Infine, neppure può sottacersi la circostanza – evidenziata dalla controricorrente – che, in relazione all’errore “ulteriore” in cui si assume sarebbe incorso il C.T.U. (l’utilizzazione del tasso soglia previsto per la categoria dei mutui a tasso variabile e non quello della categoria dei mutui a tasso fisso a partire dal 1 luglio 2004), la Corte barese aveva rilevato la tardività dell’eccezione, avvenuta solo in sede di comparsa conclusionale d’appello, assumendo che essa “avrebbe dovuto essere denunciata con il proposto gravame incidentale”; affermazione, questa, che la ricorrente non si è data carico di confutare, come avrebbe dovuto, perché nella sostanza prospettante l’esistenza di un giudicato “interno”.

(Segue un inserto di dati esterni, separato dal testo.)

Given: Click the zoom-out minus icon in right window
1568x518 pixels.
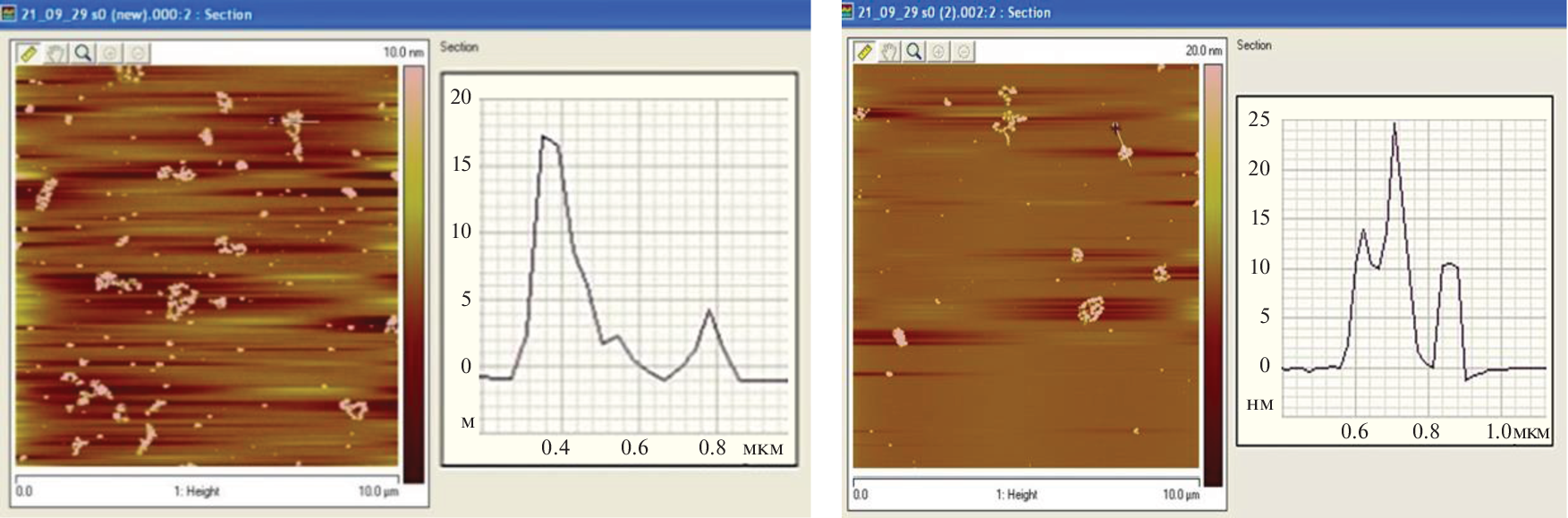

11. Le spese del presente giudizio di legittimità seguono la soccombenza, essendo pertanto poste a carico della ricorrente e liquidate come da dispositivo.

12. A carico della ricorrente, stante il rigetto del ricorso, sussiste l’obbligo di versare un ulteriore importo a titolo di contributo unificato, se dovuto secondo un accertamento spettante all’amministrazione giudiziaria (Cass. Sez. Un., sent. 20 febbraio 2020, n. 4315, Rv. 657198-01), ai sensi dell’art. 13, comma 1-quater, del d.P.R. 30 maggio 2002, n. 115.

Clausola risolutiva espressa e la comunicazione di avvalersi della clausola stessa

P.Q.M.

La Corte rigetta il ricorso, condannando la società (…) Spa a rifondere, alla società (…) Sas di Pa.Pe. E C., le spese del presente giudizio di legittimità, liquidate in complessivi Euro 8.000,00, più Euro 200,00 per esborsi, oltre spese forfetarie nella misura del 15% ed accessori di legge.

Ai sensi dell’art. 13, comma 1-quater, del d.P.R. 30 maggio 2002, n. 115, nel testo introdotto dall’art. 1, comma 17, della legge 24 dicembre 2012, n. 228, la Corte dà atto della sussistenza dei presupposti per il versamento da parte della ricorrente dell’ulteriore importo a titolo di contributo unificato, pari a quello previsto per il ricorso, a norma del comma 1-bis dello stesso art. 13, se dovuto.

Così deciso in Roma il 29 novembre 2023.

Depositata in Cancelleria l’8 aprile 2024.